Relationships and Dating

Learn more about how to maintain a healthy relationship and have essential conversations regarding your food allergy.


Food allergies impact us both psychologically and emotionally, and this can take a toll on relationships.  

View a recording of our webinar, "Safe and Sound: Relationships, Dating and Intimacy Challenges Associated with Having Severe Food Allergies" to learn more about how to maintain a healthy relationship and have essential conversations regarding your food allergy.  This webinar reviews the foundations on which healthy relationships are built and explores the communications needed to stay safe while managing food allergy. While the webinar focuses primarily on adult relationships, challenges facing teens and young adults are also addressed.


Check out this video, "Food Allergies and Dating," from Anaphylaxis Canada.

The Kissing Study

Your food allergy may seem like an uncomfortable topic to bring up, but it's definitely much more comfortable to talk about it than to have a reaction. Be upfront with people you are interested in. If they care about you, they will understand and want to learn about how they can help keep you safe.

 A study was published in 2006 to understand how long peanut allergen stays in the saliva after a person eats. The results of the study gave the scientists confidence that the allergen would become undetectable for the majority of people several hours after they had eaten peanuts or peanut products. The scientists found that peanut residue gradually disappeared from the mouth, reaching undetectable levels if participants waited a few hours and had a peanut-free meal. Many adults tell us that their significant others avoid the allergy-causing food on days when they will be hanging out together.
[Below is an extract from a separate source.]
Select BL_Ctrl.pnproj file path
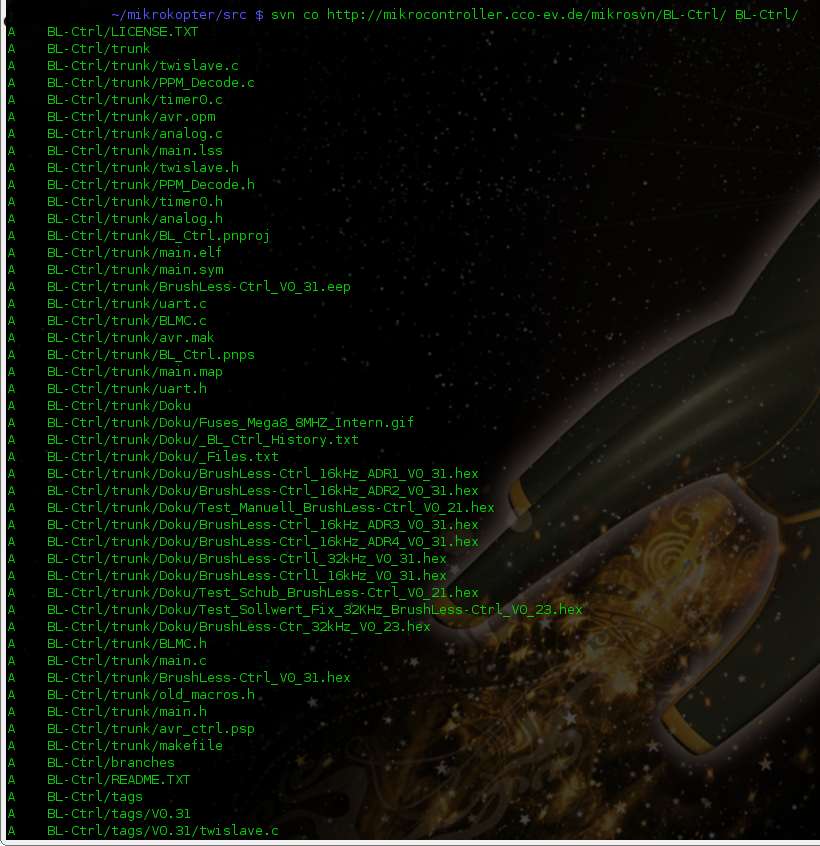This screenshot has height=846, width=820. (158, 236)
Others say their significant others have cut the allergen out of their diets entirely. Talk to your doctor and your date about what makes the most sense for your situation.

Alcohol and Epinephrine: Do They Mix?

We are often asked about the effects that alcohol might have when combined with epinephrine. According to Dr. Clifton T. Furukawa, an allergist and clinical professor of pediatrics at the University of Washington, School of Medicine, Seattle, W.A., alcohol may increase the rate at which a food allergen is absorbed, therefore resulting in a quicker onset of symptoms. He also explained a few additional risks to consider:

“If a person has had alcoholic drinks and then needs epinephrine, the epinephrine will still be effective. However, alcohol use does present a risk to food-allergic individuals. When alcohol is consumed, judgment, timing, and muscle coordination are adversely affected. Thus, people may take chances they should not, may misjudge what is occurring, and may allow food contamination to occur just by mishandling. Additionally, their ability to recognize a reaction, give themselves medications, and summon help may be affected.